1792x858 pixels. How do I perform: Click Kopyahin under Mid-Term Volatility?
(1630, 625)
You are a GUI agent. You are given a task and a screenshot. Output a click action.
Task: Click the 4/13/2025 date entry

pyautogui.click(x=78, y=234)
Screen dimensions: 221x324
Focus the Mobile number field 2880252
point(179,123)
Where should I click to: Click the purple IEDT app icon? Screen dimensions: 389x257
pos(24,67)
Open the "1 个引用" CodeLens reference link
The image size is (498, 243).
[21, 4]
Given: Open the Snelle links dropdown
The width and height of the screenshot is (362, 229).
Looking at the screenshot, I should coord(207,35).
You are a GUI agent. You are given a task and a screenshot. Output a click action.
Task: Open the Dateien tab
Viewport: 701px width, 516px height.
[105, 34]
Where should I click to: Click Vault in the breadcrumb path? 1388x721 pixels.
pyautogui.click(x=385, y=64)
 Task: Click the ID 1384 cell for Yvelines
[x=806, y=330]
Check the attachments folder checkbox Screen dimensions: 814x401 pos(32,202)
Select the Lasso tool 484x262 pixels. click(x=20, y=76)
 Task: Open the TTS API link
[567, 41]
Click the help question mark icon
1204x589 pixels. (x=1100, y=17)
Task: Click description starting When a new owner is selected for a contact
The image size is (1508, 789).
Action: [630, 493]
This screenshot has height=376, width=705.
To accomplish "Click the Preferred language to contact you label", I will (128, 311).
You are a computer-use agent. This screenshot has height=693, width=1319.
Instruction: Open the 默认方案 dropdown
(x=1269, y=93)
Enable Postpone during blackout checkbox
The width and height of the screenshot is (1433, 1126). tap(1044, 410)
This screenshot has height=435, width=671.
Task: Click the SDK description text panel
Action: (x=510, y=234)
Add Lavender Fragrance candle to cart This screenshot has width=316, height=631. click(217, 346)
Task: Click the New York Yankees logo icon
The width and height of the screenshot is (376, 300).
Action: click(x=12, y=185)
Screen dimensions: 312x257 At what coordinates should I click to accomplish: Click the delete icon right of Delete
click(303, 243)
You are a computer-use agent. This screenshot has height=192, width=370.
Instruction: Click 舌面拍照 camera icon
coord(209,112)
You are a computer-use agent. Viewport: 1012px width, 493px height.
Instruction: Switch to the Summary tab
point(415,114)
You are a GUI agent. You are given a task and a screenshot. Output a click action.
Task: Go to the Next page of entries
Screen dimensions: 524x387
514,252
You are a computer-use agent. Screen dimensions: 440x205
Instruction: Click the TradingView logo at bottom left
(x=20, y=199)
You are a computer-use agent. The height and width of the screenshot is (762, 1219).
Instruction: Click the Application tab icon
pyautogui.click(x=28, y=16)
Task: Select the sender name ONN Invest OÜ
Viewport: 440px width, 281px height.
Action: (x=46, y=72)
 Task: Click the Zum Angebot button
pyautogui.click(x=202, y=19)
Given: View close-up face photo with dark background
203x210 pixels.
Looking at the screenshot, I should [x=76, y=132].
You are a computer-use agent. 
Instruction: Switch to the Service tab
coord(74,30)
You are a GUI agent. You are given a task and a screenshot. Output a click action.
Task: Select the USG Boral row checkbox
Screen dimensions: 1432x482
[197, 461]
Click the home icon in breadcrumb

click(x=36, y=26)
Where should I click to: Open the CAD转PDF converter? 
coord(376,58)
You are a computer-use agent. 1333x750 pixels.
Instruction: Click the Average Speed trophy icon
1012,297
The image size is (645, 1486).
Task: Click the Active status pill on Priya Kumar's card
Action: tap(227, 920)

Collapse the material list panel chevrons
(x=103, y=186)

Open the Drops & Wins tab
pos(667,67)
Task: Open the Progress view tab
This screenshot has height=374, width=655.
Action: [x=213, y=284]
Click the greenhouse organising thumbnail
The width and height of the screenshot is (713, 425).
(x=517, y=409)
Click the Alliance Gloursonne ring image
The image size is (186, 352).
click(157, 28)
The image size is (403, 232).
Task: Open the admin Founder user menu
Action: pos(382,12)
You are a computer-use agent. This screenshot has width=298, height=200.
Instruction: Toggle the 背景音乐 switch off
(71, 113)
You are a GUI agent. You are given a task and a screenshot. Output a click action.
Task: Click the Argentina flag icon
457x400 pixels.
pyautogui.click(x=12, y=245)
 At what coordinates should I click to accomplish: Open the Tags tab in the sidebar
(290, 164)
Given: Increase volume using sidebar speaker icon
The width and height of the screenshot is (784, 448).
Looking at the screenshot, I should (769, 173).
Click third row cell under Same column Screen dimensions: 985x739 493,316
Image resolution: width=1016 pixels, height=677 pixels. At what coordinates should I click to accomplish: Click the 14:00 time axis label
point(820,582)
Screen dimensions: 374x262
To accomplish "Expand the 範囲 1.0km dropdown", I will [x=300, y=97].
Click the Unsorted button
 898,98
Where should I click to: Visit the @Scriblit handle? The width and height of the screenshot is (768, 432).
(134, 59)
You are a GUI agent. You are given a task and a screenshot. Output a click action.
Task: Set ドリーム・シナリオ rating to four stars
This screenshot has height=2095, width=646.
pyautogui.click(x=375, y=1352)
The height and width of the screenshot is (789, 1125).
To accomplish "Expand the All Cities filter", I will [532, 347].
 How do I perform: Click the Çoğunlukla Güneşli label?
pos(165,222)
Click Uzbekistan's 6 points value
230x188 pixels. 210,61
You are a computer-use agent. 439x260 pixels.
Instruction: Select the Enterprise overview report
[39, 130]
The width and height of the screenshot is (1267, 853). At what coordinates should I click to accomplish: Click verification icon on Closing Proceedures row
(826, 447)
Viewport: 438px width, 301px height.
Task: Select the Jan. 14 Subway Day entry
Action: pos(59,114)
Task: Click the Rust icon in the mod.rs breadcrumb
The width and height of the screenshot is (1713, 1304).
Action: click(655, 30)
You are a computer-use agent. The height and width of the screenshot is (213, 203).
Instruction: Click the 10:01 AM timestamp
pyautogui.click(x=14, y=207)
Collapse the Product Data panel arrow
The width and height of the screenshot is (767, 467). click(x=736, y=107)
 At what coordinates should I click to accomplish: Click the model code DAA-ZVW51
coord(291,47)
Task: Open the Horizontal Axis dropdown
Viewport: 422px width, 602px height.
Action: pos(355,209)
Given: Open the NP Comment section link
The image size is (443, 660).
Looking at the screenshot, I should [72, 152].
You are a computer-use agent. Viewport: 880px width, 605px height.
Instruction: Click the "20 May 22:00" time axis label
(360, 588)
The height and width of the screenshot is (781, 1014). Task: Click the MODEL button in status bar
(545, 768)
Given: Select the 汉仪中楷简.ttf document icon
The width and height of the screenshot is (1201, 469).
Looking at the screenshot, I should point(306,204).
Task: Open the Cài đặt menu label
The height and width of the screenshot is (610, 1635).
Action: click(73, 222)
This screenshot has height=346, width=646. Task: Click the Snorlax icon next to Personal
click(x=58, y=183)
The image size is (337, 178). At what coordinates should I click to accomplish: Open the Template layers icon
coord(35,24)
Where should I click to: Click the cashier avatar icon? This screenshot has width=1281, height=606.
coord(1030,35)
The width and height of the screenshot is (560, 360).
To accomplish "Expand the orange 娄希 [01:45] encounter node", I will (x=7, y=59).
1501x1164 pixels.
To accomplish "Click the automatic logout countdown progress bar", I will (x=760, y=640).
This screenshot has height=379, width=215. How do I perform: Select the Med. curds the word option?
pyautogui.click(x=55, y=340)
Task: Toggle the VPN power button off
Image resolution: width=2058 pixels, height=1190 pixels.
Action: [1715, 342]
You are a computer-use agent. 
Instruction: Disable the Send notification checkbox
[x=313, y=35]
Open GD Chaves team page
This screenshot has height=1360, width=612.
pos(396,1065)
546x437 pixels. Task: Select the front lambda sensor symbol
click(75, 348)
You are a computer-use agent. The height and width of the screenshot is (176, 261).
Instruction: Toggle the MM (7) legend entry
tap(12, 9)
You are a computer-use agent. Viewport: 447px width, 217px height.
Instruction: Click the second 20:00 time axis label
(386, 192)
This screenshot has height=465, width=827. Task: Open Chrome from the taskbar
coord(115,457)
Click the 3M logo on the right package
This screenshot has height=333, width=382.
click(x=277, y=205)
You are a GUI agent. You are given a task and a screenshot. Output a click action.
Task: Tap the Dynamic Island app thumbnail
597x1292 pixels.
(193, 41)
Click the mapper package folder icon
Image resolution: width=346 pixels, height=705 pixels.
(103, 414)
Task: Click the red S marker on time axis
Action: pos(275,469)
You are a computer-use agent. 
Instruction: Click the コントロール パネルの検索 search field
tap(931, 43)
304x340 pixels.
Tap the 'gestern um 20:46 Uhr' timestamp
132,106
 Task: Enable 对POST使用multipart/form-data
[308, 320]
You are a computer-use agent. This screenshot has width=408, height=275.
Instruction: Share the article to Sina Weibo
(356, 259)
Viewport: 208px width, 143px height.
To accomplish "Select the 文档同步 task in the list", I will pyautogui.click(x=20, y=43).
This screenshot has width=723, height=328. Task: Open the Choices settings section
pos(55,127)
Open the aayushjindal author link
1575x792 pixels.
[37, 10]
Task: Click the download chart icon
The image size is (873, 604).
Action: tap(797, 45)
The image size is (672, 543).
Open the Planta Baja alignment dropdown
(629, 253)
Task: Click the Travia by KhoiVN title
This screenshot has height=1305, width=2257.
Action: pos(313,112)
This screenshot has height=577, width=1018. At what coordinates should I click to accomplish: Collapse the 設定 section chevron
_ _ _ _ _
## [Your assignment]
Taking the entries above, print exactly the lines starting at the line with "Open the Drops & Wins tab" and ending at the line with "Task: Set ドリーム・シナリオ rating to four stars", both included.

## [Expected answer]
Open the Drops & Wins tab
pos(667,67)
Task: Open the Progress view tab
This screenshot has height=374, width=655.
Action: [x=213, y=284]
Click the greenhouse organising thumbnail
The width and height of the screenshot is (713, 425).
(x=517, y=409)
Click the Alliance Gloursonne ring image
The image size is (186, 352).
click(157, 28)
The image size is (403, 232).
Task: Open the admin Founder user menu
Action: pos(382,12)
You are a computer-use agent. This screenshot has width=298, height=200.
Instruction: Toggle the 背景音乐 switch off
(71, 113)
You are a GUI agent. You are given a task and a screenshot. Output a click action.
Task: Click the Argentina flag icon
457x400 pixels.
pyautogui.click(x=12, y=245)
 At what coordinates should I click to accomplish: Open the Tags tab in the sidebar
(290, 164)
Given: Increase volume using sidebar speaker icon
The width and height of the screenshot is (784, 448).
Looking at the screenshot, I should (769, 173).
Click third row cell under Same column Screen dimensions: 985x739 493,316
Image resolution: width=1016 pixels, height=677 pixels. At what coordinates should I click to accomplish: Click the 14:00 time axis label
point(820,582)
Screen dimensions: 374x262
To accomplish "Expand the 範囲 1.0km dropdown", I will [x=300, y=97].
Click the Unsorted button
 898,98
Where should I click to: Visit the @Scriblit handle? The width and height of the screenshot is (768, 432).
(134, 59)
You are a GUI agent. You are given a task and a screenshot. Output a click action.
Task: Set ドリーム・シナリオ rating to four stars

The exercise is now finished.